▸ What you should do: In the text on gallbladder disorders, what two substances are gallstones usually composed of?

▸ Text under study:
+++

The gallbladder, located just under the liver, is responsible for storing and dispensing the bile that’s used during digestion. There are a number of disorders that can affect the gallbladder, a small, pear-shaped organ on the right side of the abdomen that stores and dispenses the bile that’s used to help digest food (particularly fatty foods). One of the most common problems affecting the gallbladder is the formation of gallstones (cholelithiasis). If a gallstone blocks bile from exiting the gallbladder, it can cause the gallbladder to become inflamed (cholecystitis), which can in turn cause severe pain (biliary colic). Over time, gallstones and the resulting inflammation can scar the gallbladder, leading to chronic gallbladder disease. 

Causes of Gallbladder Disorders 

Gallstones, which are usually composed of cholesterol or bilirubin, can form when bile contains too much of either substance or when the gallbladder fails to completely empty itself.  

Certain risk factors can make someone more likely to develop gallstones, including: 

  • Being over age 40 
  • Being a woman 
  • Eating a fat- and cholesterol-rich diet 
  • Being pregnant 
  • Being overweight 
  • Rapidly losing weight 
  • Having a family history of gallstones 
  • Having certain other conditions, such as Crohn’s disease and diabetes 
  • Taking certain medications, including oral contraceptives and cholesterol-lowering drugs 

While gallbladder inflammation most commonly results from gallstones, it can also be caused by: 

  • Scarring that blocks a bile duct 
  • Insufficient blood flow to the gallbladder 
  • An infection 
  • A tumor 
  • Drinking excessive amounts of alcohol 

Symptoms of Gallbladder Disorders 

The symptoms of a gallbladder disorder will vary based on the type of disorder present and how far it has progressed. However, one of the most common symptoms is pain and tenderness in the upper abdomen, usually on the right side or in the middle. The pain may extend through the chest and to the right shoulder blade or back, and may increase when taking a deep breath or after eating a meal (especially a fatty or greasy meal).  

Other common symptoms include: 

  • Fever 
  • Chills 
  • Heartburn 
  • Indigestion 
  • Gas 
  • A feeling of being full
  • Clay-colored stools 
  • Nausea 
  • Vomiting 
  • Yellowing of the skin and the whites of the eyes (jaundice) 

It’s important to note that gallstones don’t always cause pain. It’s usually not until a gallstone slows or blocks the flow of bile that noticeable symptoms develop. 

Diagnosing Gallbladder Disorders 

If a patient is reporting the symptoms of a gallbladder disorder, a physician may order one or more of the following tests to confirm the diagnosis and rule out other potential causes: 

  • Blood test 
  • Computed tomography (CT) scan 
  • Endoscopic retrograde cholangiopancreatography (ERCP)

+++

▸ Data under study:
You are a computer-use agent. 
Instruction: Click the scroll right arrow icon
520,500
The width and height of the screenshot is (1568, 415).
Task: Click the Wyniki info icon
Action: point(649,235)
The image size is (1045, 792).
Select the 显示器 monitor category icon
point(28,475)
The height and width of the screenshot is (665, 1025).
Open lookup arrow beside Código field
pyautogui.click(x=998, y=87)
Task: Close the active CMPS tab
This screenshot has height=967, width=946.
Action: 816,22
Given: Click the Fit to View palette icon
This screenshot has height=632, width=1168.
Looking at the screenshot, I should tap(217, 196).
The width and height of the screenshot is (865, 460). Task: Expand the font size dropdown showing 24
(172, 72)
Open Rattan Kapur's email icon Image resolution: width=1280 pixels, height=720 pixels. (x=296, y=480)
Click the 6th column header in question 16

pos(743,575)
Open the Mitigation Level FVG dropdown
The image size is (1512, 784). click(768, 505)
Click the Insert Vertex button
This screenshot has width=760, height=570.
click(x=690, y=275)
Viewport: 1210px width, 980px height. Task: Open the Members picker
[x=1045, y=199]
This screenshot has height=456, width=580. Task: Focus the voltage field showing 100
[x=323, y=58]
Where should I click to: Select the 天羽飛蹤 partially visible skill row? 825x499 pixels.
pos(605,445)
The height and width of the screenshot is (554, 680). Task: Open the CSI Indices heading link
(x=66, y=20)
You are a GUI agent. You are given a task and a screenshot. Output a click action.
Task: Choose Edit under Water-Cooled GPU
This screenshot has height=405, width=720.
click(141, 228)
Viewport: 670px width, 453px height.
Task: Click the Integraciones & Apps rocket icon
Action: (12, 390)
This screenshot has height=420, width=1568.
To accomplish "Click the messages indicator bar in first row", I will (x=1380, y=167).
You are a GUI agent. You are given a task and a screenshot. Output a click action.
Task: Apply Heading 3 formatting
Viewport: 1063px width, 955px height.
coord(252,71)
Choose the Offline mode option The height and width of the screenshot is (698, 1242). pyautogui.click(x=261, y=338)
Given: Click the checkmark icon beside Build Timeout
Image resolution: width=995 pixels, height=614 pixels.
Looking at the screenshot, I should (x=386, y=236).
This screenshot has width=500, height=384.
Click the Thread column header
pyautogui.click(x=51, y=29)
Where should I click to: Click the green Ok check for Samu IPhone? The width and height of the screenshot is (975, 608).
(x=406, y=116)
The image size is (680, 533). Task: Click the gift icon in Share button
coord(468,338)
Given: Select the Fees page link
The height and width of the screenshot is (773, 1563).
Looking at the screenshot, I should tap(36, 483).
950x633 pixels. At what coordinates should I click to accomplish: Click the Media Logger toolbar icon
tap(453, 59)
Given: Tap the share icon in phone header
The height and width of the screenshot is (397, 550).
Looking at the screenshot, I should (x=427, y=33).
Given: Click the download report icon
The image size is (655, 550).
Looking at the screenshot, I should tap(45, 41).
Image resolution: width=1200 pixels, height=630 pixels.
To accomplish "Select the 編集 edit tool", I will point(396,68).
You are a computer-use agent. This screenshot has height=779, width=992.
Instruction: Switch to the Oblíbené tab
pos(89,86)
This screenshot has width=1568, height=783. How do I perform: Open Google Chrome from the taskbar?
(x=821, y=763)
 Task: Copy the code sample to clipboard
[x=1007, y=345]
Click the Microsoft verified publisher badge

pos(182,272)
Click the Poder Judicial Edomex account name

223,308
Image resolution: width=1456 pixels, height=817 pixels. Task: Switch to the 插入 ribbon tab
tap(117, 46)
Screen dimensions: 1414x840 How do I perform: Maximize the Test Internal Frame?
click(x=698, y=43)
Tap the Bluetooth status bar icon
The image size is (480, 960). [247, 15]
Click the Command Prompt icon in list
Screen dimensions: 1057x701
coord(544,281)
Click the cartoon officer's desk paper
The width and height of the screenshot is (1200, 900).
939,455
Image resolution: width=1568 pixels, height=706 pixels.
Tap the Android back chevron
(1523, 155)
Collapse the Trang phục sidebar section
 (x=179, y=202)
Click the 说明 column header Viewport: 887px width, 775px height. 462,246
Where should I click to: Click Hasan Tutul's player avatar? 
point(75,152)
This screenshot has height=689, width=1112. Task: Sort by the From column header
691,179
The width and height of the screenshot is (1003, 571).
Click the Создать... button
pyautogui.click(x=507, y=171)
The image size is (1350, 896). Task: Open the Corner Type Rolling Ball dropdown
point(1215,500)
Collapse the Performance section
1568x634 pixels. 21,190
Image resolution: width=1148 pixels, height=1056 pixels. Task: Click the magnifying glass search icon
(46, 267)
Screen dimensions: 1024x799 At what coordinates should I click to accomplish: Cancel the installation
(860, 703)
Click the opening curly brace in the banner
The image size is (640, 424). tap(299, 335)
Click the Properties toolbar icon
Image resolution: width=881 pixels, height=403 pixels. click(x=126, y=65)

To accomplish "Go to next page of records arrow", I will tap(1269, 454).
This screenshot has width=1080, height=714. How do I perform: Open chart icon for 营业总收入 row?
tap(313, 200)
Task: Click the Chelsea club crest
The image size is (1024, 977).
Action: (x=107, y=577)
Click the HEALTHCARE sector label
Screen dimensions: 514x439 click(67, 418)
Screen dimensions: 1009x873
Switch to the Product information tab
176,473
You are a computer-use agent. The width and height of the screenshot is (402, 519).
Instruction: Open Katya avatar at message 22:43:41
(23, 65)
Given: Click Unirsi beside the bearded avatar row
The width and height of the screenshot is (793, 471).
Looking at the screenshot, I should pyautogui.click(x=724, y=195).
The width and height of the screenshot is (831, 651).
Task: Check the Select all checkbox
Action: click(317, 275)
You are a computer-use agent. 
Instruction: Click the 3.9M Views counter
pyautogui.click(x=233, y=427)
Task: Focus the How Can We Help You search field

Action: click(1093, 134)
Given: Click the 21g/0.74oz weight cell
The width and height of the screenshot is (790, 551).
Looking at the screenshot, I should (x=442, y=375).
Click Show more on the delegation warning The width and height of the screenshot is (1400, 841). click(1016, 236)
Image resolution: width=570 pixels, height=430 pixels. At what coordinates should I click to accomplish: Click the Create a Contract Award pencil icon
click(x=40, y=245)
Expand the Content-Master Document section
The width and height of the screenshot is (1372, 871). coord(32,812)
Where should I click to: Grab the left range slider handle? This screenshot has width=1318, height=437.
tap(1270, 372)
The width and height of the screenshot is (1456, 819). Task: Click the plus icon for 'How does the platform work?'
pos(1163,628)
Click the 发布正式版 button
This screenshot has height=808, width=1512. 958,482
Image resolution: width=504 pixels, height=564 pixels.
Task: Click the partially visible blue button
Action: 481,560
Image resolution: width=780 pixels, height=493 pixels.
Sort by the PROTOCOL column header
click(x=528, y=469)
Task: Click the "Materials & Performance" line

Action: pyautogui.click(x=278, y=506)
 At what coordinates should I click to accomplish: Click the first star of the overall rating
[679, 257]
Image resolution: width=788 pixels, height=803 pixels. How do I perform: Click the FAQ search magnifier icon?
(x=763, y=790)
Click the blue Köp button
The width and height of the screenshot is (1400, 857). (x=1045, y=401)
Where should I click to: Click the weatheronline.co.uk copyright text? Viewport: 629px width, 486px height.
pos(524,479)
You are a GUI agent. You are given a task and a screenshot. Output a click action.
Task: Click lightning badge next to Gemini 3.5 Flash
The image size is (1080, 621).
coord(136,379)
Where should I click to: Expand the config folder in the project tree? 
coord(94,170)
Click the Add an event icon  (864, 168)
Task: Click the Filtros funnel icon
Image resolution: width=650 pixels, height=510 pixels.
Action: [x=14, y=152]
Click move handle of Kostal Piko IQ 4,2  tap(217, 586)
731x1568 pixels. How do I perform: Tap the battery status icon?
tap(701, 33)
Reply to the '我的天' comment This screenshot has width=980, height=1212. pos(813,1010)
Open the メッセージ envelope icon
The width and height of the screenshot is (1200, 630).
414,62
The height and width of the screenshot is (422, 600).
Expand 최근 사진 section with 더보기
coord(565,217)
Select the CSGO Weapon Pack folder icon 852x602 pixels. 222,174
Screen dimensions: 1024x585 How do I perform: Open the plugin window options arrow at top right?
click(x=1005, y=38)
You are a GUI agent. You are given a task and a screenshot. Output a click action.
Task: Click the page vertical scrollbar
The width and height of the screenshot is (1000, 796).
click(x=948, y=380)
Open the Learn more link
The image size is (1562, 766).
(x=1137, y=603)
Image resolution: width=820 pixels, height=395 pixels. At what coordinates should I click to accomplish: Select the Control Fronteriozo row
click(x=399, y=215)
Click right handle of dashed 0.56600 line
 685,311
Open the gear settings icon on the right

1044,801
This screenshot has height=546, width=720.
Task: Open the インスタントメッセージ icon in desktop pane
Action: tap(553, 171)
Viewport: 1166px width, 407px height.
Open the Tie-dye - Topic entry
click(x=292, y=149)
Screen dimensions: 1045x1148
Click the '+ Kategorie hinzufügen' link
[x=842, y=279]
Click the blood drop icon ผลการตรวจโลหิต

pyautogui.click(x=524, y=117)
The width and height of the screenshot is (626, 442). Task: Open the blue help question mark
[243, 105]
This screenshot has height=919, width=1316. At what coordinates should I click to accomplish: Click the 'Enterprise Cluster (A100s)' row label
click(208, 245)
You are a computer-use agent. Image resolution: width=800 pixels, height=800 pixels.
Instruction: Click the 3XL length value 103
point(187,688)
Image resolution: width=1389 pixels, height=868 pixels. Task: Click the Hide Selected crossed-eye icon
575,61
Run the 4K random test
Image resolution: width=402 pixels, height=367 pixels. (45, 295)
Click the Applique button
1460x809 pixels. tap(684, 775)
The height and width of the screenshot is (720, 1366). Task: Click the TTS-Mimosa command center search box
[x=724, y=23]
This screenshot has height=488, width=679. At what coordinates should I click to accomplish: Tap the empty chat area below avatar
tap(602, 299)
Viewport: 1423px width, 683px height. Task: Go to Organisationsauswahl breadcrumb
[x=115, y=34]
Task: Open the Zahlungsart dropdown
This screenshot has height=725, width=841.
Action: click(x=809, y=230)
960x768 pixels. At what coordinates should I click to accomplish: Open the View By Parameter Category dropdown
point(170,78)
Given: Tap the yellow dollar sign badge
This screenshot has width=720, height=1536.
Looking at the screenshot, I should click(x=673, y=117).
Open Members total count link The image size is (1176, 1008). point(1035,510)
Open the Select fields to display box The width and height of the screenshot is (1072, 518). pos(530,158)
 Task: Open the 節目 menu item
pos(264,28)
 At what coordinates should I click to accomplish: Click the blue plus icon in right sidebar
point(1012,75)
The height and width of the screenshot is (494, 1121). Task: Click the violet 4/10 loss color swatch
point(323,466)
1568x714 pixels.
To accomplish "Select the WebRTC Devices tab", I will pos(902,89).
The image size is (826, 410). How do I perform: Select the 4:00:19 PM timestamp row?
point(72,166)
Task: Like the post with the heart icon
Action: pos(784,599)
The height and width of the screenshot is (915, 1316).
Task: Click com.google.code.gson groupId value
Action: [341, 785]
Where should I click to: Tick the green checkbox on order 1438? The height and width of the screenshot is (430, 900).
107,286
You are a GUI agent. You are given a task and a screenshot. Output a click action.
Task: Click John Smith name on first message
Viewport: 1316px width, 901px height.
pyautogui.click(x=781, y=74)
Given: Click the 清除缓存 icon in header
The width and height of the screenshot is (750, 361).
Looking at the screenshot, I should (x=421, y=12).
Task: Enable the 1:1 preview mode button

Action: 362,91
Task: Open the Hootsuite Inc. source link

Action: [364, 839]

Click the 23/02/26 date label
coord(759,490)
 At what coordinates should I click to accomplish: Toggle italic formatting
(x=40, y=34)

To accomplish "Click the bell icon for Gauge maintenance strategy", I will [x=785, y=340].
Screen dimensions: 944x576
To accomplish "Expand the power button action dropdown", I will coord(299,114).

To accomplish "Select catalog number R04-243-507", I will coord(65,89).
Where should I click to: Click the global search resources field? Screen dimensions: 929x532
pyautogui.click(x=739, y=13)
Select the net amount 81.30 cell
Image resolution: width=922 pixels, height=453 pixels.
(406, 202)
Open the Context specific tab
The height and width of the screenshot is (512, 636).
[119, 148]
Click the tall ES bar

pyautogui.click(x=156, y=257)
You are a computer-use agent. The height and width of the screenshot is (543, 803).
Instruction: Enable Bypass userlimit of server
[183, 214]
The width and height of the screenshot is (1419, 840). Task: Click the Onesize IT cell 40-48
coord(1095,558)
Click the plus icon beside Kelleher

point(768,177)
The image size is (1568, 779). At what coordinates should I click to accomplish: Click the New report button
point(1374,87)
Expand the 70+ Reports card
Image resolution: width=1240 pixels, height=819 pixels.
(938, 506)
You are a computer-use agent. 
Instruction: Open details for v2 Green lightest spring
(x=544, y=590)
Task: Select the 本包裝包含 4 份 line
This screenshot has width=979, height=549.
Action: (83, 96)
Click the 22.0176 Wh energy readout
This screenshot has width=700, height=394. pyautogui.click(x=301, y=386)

+++

▸ Task answer: Cholesterol or bilirubin.